FRAGMENT TEKSTU.
^^^^
93 lata temu otworzono pierwszy sezon letni w świeżo wybudowanej Juracie. Kurort był jedną z najbardziej udanych inwestycji II Rzeczypospolitej, bardzo modną miejscowością, do której co roku przyjeżdżały gwiazdy oraz przedstawiciele władz państwowych. Sława Juraty nie przeminęła - do dziś to jedno z najchętniej odwiedzanych miejsc nad polskim morzem.
***
W wydanej w 2019 roku książce "Jurata. Cały ten szpas" Anna Tomiak opowiada o 90-letniej historii Juraty od momentu powstania w 1928 roku. Kurort od początku planowano jako miejscowość wypoczynkową, która zastąpi niezwykle popularny Sopot (wówczas pod niemiecką nazwą Zoppot). – Cieszył się on wówczas dużym powodzeniem, ale po traktacie wersalskim został wcielony do Wolnego Miasta Gdańska. Polacy, którzy właśnie odzyskali wybrzeże, zapragnęli wybudować własny kurort – opowiadała autorka książki w audycji Katarzyny Jankowskiej.
20:56 historia nadmorskiej osady juraty ___v2019013699_tr_0-0_163674863247fc45[00].mp3 Anna Tomiak o historii Juraty opowiada Katarzynie Jankowskiej w audycji "Eureka" (PR, 13.07.2019)
Elektryczność w sosnowym lesie
W 1923 roku Towarzystwo Handlowo-Przemysłowe "Lasmet" wydzierżawiło od Skarbu Państwa 150 hektarów niezamieszkanej ziemi położonej między Jastarnią a wsią Bór (dziś część miasta Hel). Pięć lat później teren ten przejęła spółka akcyjna pod nazwą "Jurata. Uzdrowisko na półwyspie Helu", która raźno zabrała się do budowy wymarzonego polskiego kurortu. Przedsięwzięcie było prywatne, ale jego realizację kontrolowało państwo, co świadczy o strategicznym znaczeniu Juraty dla kraju ze świeżo odzyskaną niepodległością.
^^^^
POLECENIE A.
Odpowiedz na poniższe pytania na podstawie tekstu o Juracie.
(i) W którym roku powstała Jurata według książki Anny Tomiak?
(ii) Ile hektarów ziemi wydzierżawiło od Skarbu Państwa Towarzystwo Handlowo-Przemysłowe "Lasmet"?
(iii) Jak nazywała się spółka akcyjna, która przejęła ten teren pięć lat później?
POLECENIE B.
Kontynuuj tekst o historii Juraty, zaczynając od zdania następującego po jego ostatnim zdaniu.

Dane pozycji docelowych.
^^^^
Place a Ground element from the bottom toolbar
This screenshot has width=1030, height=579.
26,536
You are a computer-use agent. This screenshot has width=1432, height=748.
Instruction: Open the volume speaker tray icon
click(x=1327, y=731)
^^^^
ODPOWIEDŹ A.
(i) W 1928 roku.
(ii) 150 hektarów.
(iii) "Jurata. Uzdrowisko na półwyspie Helu".

ODPOWIEDŹ B.
Tempo prac było niesamowite. Tam, gdzie wcześniej nie było niczego prócz sosnowego lasu i dzikich plaż, w ciągu niespełna trzech lat ukończono pierwszą część nowoczesnej inwestycji. Miejscowość miała własną elektrownię i sieć elektryczną, a także dostęp do dobrej jakości bieżącej wody - były to rzeczy zupełnie nieznane np. w sąsiedniej Jastarni. Wśród sosen stanęły drewniane wille (zgodnie z umową z państwem spółka "Jurata" mogła tylko w pewnym stopniu naruszyć istniejący drzewostan). Latem 1931 roku kurort był gotów na przyjęcie pierwszych kuracjuszy.
Przedwojenni wczasowicze i drewniane domki w Juracie. Fot. Polona/Narodowe Archiwum Cyfrowe/domena publiczna
Swoją nazwę "Jurata" wzięła od litewskiej bogini Bałtyku Jūratė, bohaterki legendy spisanej po raz pierwszy przez żmudzkiego poetę Ludwika Adama Jucewicza (lit. Liudvikas Adomas Jucevičius). Postać ta jest bardzo popularna na Litwie - u naszego sąsiada "Juratę" zaczęto używać jako imię żeńskie (podobnie jak w Polsce wymyśloną przez Mickiewicza "Grażynę"). "Jurata" znalazła swoje miejsce także poza naszą planetą - jedna z formacji geologicznych na Wenus nosi nazwę Wzgórza Jurackie.
08:18 [i] 1205 - kulfony.mp3 Kulfon i Monika opowiadają legendę o o królowej Bałtyku Juracie w audycji Polskiego Radia Dzieciom (PR, 12.05.2015)
Dansing na tarasie hotelu Lido. Fot. Polona/Narodowe Archiwum Cyfrowe/domena publiczna
Sławy pośród wydm
- Przy głównej ulicy wyrósł Hotel Lido, w którym bywały gwiazdy tamtych czasów – mówiła Anna Tomiak w audycji "Kwadrans bez muzyki". – Nad pełnym morzem powstało Cafe Casino. Odbywały się tam dansingi, rozmaite konkursy, rewie mody... tak zwany wielki świat. W Juracie bywali artyści, ale też przemysłowcy, bankierzy i politycy. W 1937 roku sześć tygodni w Juracie spędził prezydent Mościcki – powiedziała.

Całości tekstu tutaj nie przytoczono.